El decreto reemplaza un reglamento anterior que databa de 2001 y que se consideraba obsoleto. La nueva regulación no solo incorpora mejoras en el proceso de solicitud, sino que también introduce un modelo de tarjeta común que será reconocido en toda la Unión Europea, facilitando el desplazamiento y la inclusión social de las personas afectadas.
Una de las mejoras más destacadas es la extensión del tiempo de validez de las tarjetas de estacionamiento a diez años para todos los solicitantes, sin distinción de edad, siempre que su movilidad reducida sea permanente. En caso de que la movilidad reducida sea de naturaleza temporal, el periodo de validez se determinará en función de la evaluación individual del caso.
Las tarjetas que se expidan para vehículos de transporte colectivo de personas con movilidad reducida también tendrán una duración de diez años, mientras que las provisionales, especialmente aquellas otorgadas por razones humanitarias, podrán ser válidas por un año, con la opción de prórroga por otro año adicional. Además, el plazo para solicitar la renovación de estas tarjetas se amplía, permitiendo su gestión con seis meses de antelación a la fecha de caducidad.
Gómez del Río enfatizó que las tarjetas emitidas por los municipios de Cantabria tendrán validez a nivel nacional y también en otros países de la Unión Europea, alineándose con las normativas comunitarias. También se aclaró que las tarjetas vigentes antes de la implementación de este nuevo decreto seguirán siendo válidas hasta su fecha de expiración, y los ayuntamientos cuentan con seis meses para ajustar sus regulaciones locales a los nuevos lineamientos.

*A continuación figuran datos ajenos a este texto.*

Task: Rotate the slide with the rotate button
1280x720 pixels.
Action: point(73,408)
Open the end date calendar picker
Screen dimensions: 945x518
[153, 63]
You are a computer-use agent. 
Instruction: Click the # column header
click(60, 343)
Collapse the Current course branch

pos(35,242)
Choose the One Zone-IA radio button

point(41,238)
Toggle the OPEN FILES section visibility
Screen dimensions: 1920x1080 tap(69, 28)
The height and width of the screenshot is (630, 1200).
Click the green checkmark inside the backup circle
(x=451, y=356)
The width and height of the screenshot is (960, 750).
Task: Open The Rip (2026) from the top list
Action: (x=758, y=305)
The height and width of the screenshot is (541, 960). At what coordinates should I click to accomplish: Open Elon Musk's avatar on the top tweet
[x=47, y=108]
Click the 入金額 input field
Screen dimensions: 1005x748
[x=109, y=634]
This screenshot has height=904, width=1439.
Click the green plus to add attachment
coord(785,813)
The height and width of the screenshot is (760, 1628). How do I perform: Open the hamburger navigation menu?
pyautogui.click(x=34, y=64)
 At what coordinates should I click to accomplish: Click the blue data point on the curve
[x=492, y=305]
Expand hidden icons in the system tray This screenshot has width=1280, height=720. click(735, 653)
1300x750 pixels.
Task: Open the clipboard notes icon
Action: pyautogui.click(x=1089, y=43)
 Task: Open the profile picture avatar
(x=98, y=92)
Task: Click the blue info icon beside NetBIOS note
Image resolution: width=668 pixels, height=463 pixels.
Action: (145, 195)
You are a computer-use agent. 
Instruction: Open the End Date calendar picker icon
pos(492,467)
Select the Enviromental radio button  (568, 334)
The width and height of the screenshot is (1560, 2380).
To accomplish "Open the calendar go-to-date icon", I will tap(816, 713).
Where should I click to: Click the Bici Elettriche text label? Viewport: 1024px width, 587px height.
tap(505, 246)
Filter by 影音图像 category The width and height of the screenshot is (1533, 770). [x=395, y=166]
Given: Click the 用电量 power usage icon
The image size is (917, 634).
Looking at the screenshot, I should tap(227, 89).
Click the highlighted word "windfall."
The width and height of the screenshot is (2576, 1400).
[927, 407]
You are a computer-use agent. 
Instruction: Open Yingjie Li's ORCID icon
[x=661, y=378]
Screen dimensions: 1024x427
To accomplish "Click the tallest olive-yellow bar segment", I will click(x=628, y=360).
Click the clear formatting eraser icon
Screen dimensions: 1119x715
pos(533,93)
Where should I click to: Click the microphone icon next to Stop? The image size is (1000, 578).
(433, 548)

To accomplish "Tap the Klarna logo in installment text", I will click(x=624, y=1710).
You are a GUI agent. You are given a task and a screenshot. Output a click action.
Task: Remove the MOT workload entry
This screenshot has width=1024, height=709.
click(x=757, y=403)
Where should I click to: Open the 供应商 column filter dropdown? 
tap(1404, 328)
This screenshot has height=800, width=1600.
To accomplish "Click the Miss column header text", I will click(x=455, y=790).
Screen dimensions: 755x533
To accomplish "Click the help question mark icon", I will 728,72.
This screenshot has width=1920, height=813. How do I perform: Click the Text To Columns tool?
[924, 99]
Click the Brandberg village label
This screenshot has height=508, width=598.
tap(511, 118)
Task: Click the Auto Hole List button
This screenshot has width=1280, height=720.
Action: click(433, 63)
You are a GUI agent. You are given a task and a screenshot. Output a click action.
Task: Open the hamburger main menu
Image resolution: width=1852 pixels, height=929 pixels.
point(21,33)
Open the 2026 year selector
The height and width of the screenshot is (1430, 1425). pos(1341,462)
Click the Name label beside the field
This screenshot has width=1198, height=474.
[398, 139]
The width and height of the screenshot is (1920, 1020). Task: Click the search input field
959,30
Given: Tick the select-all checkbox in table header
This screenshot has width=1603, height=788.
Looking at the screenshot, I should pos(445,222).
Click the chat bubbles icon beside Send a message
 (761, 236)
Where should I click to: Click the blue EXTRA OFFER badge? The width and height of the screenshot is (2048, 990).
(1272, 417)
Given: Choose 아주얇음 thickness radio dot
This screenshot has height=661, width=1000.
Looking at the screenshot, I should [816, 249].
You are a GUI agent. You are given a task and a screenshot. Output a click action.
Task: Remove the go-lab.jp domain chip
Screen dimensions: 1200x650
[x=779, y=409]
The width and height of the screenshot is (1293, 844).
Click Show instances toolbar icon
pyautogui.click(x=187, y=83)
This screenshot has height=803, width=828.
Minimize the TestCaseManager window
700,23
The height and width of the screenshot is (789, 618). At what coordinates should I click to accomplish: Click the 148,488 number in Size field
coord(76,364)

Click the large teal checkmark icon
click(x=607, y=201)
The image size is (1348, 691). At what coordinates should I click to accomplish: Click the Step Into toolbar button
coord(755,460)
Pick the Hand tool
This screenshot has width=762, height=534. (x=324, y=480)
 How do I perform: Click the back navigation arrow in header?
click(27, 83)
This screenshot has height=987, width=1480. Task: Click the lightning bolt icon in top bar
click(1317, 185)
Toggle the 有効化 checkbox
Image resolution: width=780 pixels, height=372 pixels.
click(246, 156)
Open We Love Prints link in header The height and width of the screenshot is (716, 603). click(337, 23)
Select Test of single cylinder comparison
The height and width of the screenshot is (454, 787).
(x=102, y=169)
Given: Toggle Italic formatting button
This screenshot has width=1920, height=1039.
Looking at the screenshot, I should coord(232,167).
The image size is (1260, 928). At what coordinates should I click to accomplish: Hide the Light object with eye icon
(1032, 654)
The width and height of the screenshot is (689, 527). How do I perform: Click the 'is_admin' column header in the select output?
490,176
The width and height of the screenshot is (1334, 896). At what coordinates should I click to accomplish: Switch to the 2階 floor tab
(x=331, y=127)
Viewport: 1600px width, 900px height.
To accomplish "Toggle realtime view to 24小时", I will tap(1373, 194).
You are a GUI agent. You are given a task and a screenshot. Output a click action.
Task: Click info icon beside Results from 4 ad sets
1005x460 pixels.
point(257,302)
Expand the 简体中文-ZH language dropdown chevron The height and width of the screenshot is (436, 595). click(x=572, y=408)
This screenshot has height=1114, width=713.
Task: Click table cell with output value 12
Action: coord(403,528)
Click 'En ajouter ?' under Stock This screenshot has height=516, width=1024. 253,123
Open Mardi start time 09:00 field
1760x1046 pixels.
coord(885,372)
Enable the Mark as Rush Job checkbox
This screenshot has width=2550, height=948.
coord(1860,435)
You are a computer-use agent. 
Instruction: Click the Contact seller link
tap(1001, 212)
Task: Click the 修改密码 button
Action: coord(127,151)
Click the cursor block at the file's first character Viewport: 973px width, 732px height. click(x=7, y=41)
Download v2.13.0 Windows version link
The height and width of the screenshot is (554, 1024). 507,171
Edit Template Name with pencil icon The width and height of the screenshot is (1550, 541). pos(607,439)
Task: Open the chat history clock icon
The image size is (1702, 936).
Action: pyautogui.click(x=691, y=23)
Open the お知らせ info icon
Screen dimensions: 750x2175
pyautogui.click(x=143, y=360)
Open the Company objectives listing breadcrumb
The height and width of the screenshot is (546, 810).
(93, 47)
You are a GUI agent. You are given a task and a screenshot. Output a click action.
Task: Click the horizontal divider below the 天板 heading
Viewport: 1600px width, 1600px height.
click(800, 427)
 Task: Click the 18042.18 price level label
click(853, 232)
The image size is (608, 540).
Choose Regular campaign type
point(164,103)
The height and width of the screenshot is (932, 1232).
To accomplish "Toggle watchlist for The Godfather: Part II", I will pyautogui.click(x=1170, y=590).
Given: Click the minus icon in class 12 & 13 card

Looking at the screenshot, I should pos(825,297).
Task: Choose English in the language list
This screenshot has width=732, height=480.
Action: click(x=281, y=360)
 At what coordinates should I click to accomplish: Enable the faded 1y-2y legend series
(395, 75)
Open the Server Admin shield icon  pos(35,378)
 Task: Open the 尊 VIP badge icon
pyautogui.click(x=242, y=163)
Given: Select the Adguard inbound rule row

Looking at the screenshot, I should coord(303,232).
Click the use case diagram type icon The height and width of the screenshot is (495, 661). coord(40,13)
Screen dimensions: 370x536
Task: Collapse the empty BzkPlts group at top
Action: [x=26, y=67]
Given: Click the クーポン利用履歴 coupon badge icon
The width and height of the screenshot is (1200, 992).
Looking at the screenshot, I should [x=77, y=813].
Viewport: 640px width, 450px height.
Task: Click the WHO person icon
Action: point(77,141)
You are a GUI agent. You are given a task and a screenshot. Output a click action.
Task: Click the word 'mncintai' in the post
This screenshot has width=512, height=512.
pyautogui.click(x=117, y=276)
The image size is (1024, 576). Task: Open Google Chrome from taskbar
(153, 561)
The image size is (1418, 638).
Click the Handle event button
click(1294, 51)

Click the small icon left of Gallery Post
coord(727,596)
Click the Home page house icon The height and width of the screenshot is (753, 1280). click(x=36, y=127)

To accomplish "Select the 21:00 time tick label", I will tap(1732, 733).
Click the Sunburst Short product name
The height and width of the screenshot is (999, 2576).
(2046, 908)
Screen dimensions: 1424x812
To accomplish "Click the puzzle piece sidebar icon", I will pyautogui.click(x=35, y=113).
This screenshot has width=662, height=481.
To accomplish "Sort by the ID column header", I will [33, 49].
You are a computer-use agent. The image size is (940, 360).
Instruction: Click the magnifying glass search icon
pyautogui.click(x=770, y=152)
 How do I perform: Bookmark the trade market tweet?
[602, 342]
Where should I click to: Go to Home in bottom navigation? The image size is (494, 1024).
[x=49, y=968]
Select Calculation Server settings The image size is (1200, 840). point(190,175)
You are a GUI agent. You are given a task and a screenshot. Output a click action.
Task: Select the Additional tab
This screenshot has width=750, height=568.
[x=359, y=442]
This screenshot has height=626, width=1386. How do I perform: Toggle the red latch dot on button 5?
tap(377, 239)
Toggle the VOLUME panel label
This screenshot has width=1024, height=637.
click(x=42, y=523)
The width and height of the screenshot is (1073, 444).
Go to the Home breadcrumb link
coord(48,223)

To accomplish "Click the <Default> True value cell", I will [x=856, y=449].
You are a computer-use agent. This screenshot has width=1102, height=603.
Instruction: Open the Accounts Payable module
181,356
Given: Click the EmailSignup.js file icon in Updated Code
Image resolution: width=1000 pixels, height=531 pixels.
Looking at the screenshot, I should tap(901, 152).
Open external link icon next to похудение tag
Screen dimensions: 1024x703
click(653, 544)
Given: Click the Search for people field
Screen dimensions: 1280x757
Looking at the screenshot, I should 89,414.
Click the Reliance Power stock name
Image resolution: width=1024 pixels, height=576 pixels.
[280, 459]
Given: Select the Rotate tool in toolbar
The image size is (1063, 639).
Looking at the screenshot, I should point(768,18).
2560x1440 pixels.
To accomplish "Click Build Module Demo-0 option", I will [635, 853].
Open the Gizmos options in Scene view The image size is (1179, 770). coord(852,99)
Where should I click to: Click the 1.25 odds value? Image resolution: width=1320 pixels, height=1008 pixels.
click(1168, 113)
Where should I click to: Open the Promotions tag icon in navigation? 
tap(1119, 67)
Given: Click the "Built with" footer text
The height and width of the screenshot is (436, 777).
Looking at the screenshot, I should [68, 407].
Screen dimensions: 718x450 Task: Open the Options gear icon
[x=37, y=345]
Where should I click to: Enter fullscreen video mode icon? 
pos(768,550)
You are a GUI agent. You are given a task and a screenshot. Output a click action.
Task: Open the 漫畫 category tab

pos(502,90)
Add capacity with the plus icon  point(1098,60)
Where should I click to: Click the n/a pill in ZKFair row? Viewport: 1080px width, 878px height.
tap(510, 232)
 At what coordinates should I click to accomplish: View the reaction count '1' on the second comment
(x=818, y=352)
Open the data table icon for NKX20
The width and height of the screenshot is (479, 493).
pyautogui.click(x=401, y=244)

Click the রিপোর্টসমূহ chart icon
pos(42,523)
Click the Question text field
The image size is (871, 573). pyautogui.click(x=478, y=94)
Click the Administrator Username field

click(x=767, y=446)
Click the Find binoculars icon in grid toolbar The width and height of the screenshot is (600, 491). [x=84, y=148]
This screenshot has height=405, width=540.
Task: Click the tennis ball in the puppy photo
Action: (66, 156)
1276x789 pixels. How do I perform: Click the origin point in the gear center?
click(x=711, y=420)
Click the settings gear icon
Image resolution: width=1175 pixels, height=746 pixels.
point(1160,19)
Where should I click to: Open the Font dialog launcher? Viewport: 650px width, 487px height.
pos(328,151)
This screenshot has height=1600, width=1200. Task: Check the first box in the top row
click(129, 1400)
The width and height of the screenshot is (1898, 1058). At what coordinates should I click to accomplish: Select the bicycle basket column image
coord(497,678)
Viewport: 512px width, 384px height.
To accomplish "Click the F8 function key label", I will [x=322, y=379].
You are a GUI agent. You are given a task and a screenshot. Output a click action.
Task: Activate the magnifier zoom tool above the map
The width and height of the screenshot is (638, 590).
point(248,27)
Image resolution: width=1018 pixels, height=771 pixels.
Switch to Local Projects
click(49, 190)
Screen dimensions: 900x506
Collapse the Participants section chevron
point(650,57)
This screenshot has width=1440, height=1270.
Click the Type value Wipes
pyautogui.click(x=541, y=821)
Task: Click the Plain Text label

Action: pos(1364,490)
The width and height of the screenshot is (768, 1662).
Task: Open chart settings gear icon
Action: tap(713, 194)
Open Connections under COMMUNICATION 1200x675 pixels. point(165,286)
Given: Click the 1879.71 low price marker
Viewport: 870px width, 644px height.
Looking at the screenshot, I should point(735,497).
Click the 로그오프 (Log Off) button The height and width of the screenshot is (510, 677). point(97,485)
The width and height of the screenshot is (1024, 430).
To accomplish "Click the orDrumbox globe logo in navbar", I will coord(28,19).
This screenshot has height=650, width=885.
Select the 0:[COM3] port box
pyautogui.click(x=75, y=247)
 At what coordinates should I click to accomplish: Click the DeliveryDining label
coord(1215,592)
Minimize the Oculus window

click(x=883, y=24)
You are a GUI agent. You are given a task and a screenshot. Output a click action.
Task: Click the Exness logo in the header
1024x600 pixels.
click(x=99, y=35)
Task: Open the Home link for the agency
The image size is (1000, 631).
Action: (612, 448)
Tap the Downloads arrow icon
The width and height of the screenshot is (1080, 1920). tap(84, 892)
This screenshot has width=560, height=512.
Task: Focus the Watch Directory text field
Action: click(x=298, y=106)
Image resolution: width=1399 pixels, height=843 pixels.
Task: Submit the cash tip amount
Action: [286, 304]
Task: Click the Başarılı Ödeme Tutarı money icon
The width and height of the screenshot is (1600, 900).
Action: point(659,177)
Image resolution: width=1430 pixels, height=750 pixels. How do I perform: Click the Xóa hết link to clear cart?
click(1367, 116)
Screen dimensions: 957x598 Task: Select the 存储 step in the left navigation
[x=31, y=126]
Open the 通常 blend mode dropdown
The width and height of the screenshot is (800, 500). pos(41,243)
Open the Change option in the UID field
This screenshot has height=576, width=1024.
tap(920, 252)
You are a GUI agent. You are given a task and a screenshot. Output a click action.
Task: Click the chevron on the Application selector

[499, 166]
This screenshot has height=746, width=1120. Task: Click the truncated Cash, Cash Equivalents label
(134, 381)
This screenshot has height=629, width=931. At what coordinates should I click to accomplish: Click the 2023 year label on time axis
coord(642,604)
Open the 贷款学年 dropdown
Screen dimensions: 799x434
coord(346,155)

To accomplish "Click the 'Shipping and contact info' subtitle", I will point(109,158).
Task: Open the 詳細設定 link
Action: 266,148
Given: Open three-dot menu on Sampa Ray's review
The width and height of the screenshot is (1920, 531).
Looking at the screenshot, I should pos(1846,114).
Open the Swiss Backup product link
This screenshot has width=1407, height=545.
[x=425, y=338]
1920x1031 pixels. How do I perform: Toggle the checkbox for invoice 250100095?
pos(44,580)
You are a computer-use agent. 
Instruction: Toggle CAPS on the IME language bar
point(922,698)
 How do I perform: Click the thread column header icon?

A partir de ahora, el Instituto Cántabro de Servicios Sociales (ICASS) será el encargado de aprobar el modelo de tarjeta y de proveerlas a los diferentes ayuntamientos, asegurando un diseño que cumpla con las directrices establecidas por la Unión Europea. Este sistema de tarjetas estará disponible para personas con discapacidad oficialmente reconocida que presenten movilidad reducida, así como para personas con discapacidades visuales severas, vehículos de transporte colectivo, y casos excepcionales que requieran tarjetas provisionales por razones humanitarias debido a condiciones de salud graves.
Desde el inicio de 2020 hasta 2024, Cantabria ha reconocido a un total de 8,387 personas con discapacidad y movilidad reducida, reflejando un compromiso continuo hacia la inclusión y la mejora de la calidad de vida de este grupo en la sociedad.